Fig. 5 is the configuration diagram of target detection network in the specific embodiment of the invention.The target detection network and mesh Candidate network shared parameter is marked, the candidate frame of target candidate network is summarized, to enhance area of the monitoring network to object and background The ability of dividing.In the specific embodiment of the invention, the target detection network waits target on the basis of object candidate area Background semantic information of the picture region of 1.5 times of sizes of favored area as target；Fire9 layers of characteristic pattern adopted on primary Background semantic information is passed through the pond of area-of-interest by sample as the information that enhancing perceives wisp with up-sampling information (ROI pooling) obtains the feature of fixed size, increases by one layer of full articulamentum later, carries out time of classification and final candidate frame Return, specifically, the node of one proposals of cnn layers of connection of trunk, for summarizing the obtained candidate frame of target candidate network Information；On the other hand, the characteristic pattern for fire9 layers, W and H are the width and height for inputting picture, and cube 1 represents object The mapping in characteristic pattern in region, and cube 2 represents mapping of the regions context on characteristic pattern, the regions context are about 1.5 times of object area, while in order to reinforce the detection to wisp, then Fire9 layers are once up-sampled, Zhi Houyu Faster RCNN algorithms are similar, and the feature of fixed size is obtained using the pondization of area-of-interest；By Fire9 layers, treated Feature connect (concat) with the feature that proposals summarizes to together, increases by one layer of full articulamentum afterwards, carries out classification and final The recurrence of candidate frame, it will not be described here.

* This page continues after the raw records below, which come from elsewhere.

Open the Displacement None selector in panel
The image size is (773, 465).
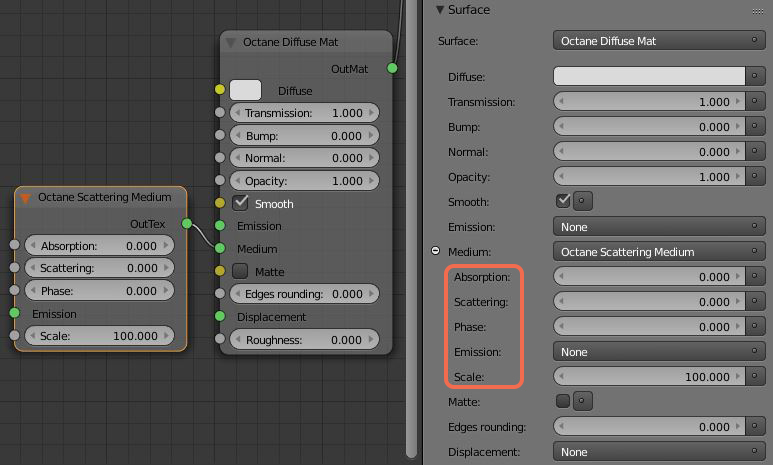coord(659,452)
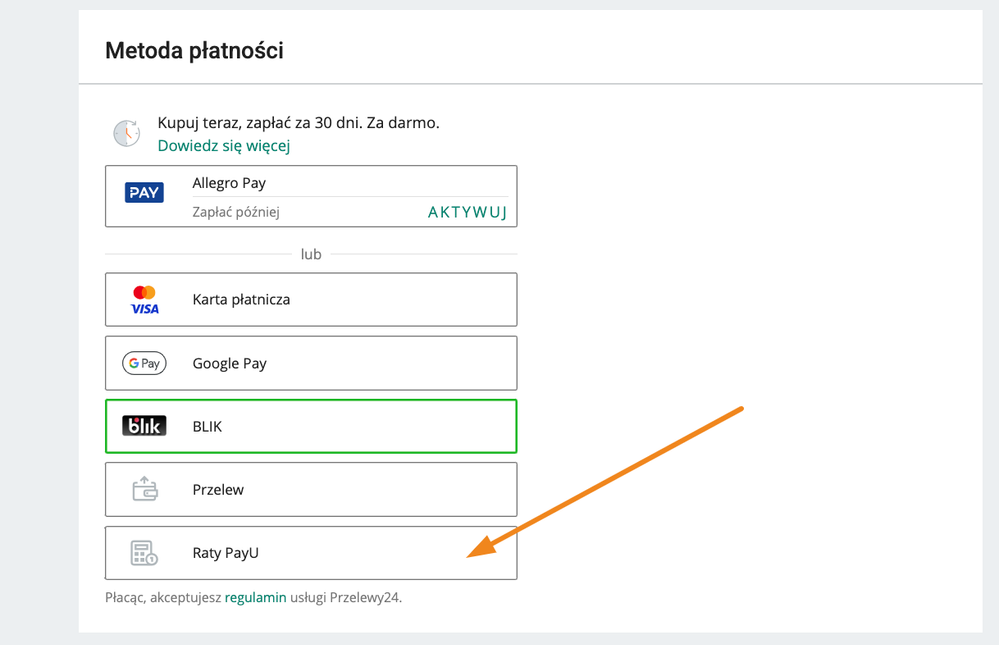Screen dimensions: 999x645
Task: Click the clock icon beside promo text
Action: 127,133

Step S101 inputs training sample.

Training process needs to provide the corresponding frame that personage is referred in image, while in order to accelerate to train, and training process will It cuts out to come from original image containing the image with reference to personage, forms patch (image block) one by one, patch is compared to original Beginning image smaller effectively accelerates training process to training.Specifically, in the present invention, the training sample of input includes The image data of the markup information of pedestrian area in rgb image data and image, hands-on is according to pedestrian region Cut obtained small patch (picture block).It is indicated with mathematical linguistics, training sampleWherein X_iIt indicates One patch of training picture；In practical applications, in addition to this classification of pedestrian, also other classifications, for example, background, ride from The K classifications such as the people of driving vehicle, the people being seated, therefore labeled data Y_i=(y_i, b_i) by class label y_i∈ 0,1,2 ..., K } and block diagram coordinate pointsComposition, whereinFor the origin coordinates point in the block diagram upper left corner,For block diagram width and height.

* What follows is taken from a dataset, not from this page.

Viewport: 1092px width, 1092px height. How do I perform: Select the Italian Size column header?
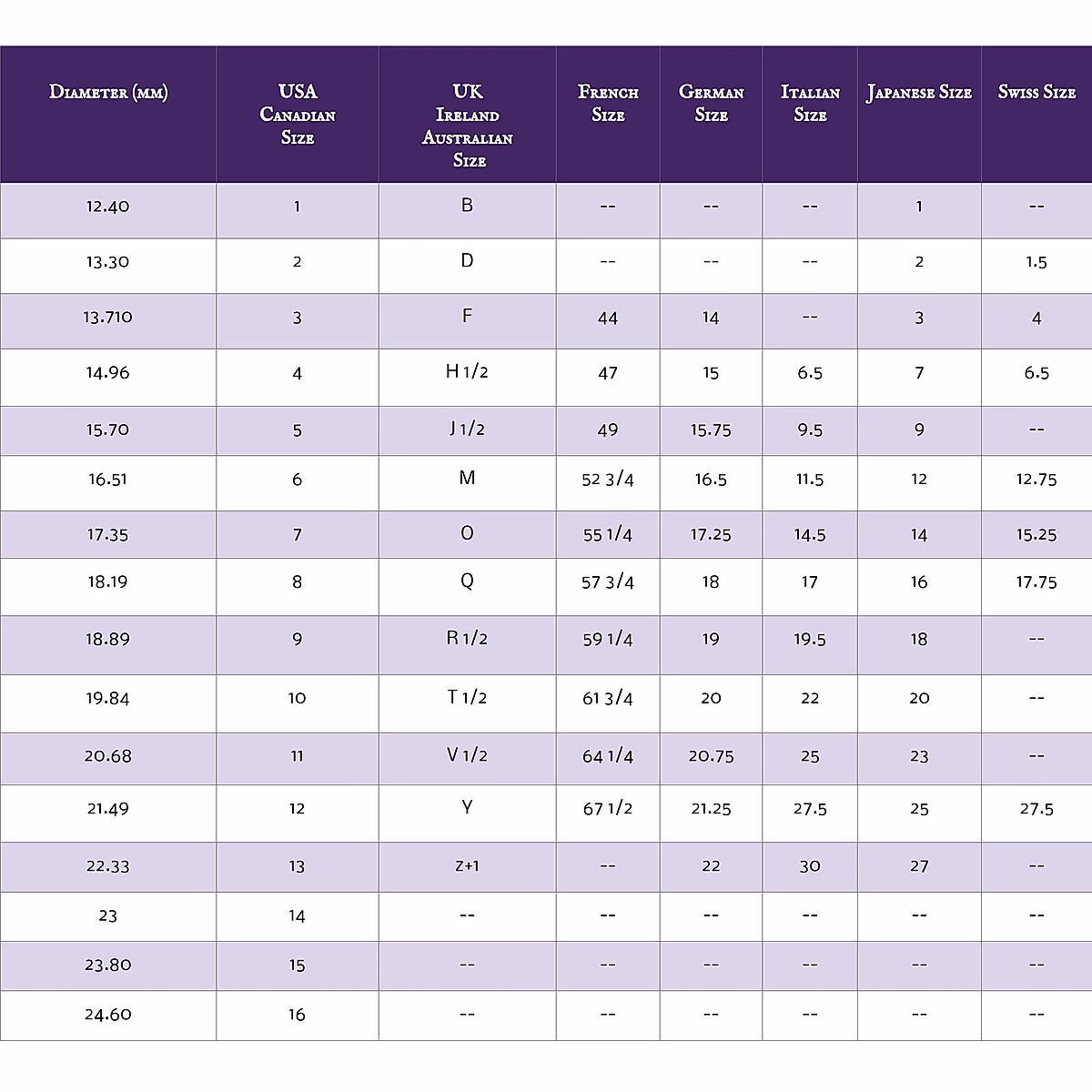pyautogui.click(x=810, y=104)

Step S102 initializes every layer of weight connected and biasing in convolutional neural networks and its parameter, including network layer. Specifically, the present invention trains Squeeze VGG-16 convolutional neural networks initial as network in advance using ImageNet data sets Change.

Step S103 learns the network for structure using training sample using propagated forward algorithm and Back Propagation Algorithm Parameter is used for the model of test process.

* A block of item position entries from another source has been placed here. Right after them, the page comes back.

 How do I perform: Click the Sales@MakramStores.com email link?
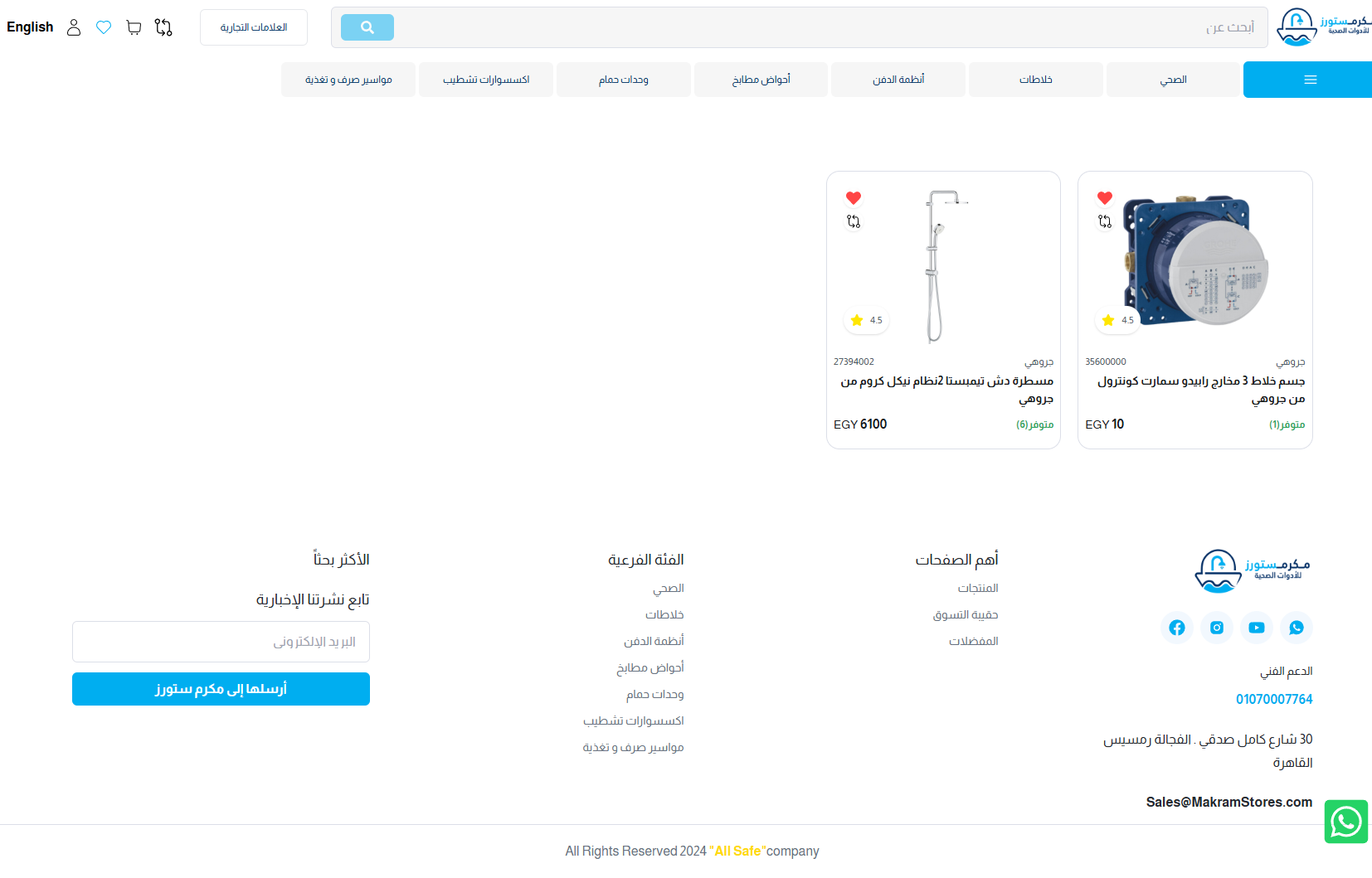1228,802
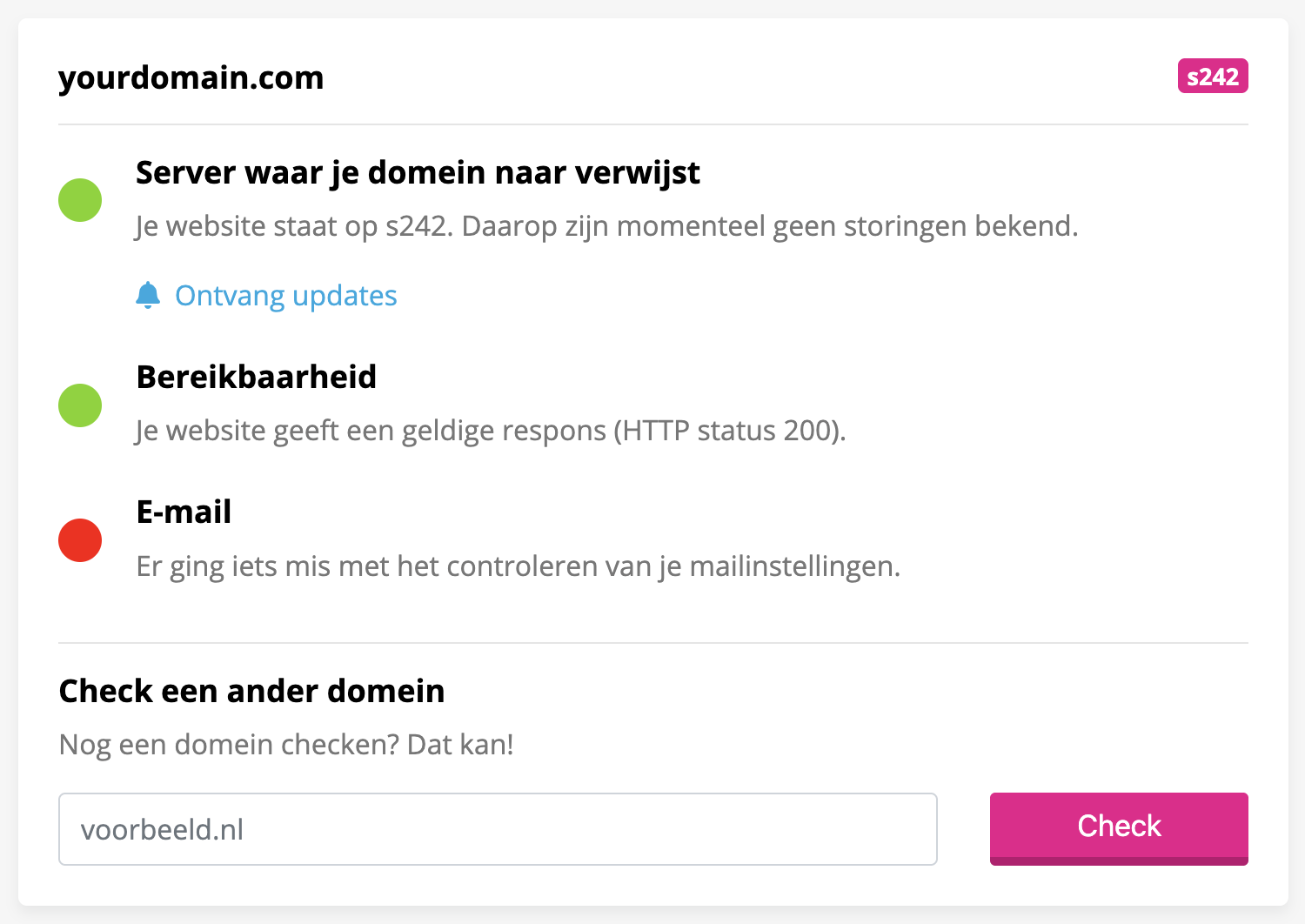Click the green server status indicator

coord(80,199)
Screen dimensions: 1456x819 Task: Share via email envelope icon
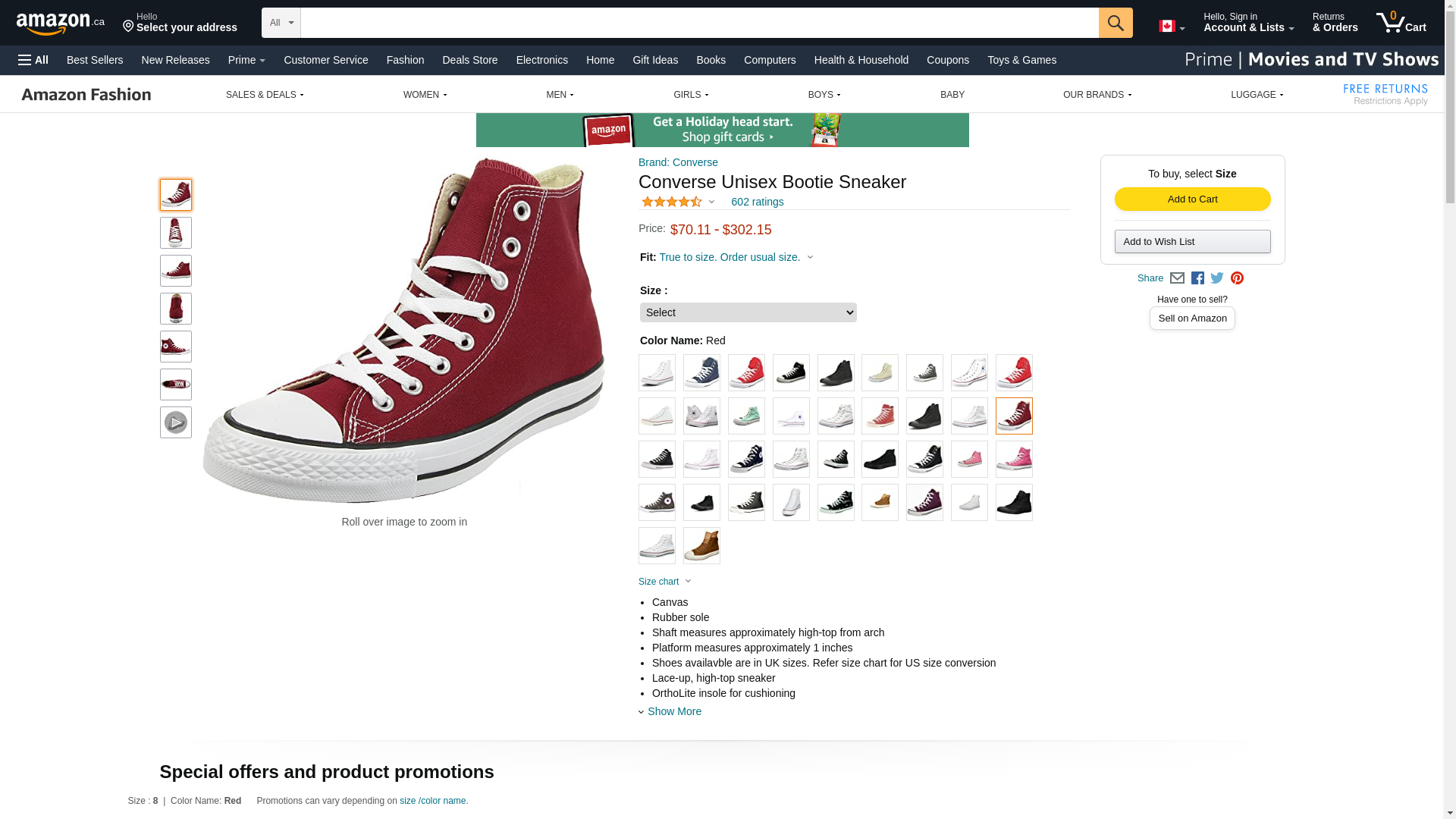click(1177, 278)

In the present invention, the size normalization of input picture is first 3 × 480 × 640 by the propagated forward algorithm, The input as convolutional neural networks of patch and corresponding markup information for intercepting 3 × 448 × 448 sizes, by convolutional layer, Down-sampled layer and linear elementary layer (ReLU Nonlinearity Layer) is corrected, at Fire9 layers, characteristics of image figure size is 512×60×80；At Fire12 layers, characteristic pattern size is 512 × 30 × 40, and two branching characteristic figure sizes are successively later 512 × 15 × 20 and 512 × 8 × 10.On different characteristic figure, four coordinate points of target block diagram are obtained by the way of convolution And classification information, for Fire9 layers, it is assumed that only detection pedestrian and background, then it is 6 × 60 × 80 that output, which is characterized size, In 6 include background, two classifications of pedestrian and candidate four coordinate points of block diagram.In target detection network, each branch layer is obtained To candidate block diagram summarized in proposals nodes, while with Fire9 layers of background semantic information and up-sampling information warp The obtained feature of pondization operation for crossing area-of-interest is overlapped, and does that last block diagram returns and classification returns.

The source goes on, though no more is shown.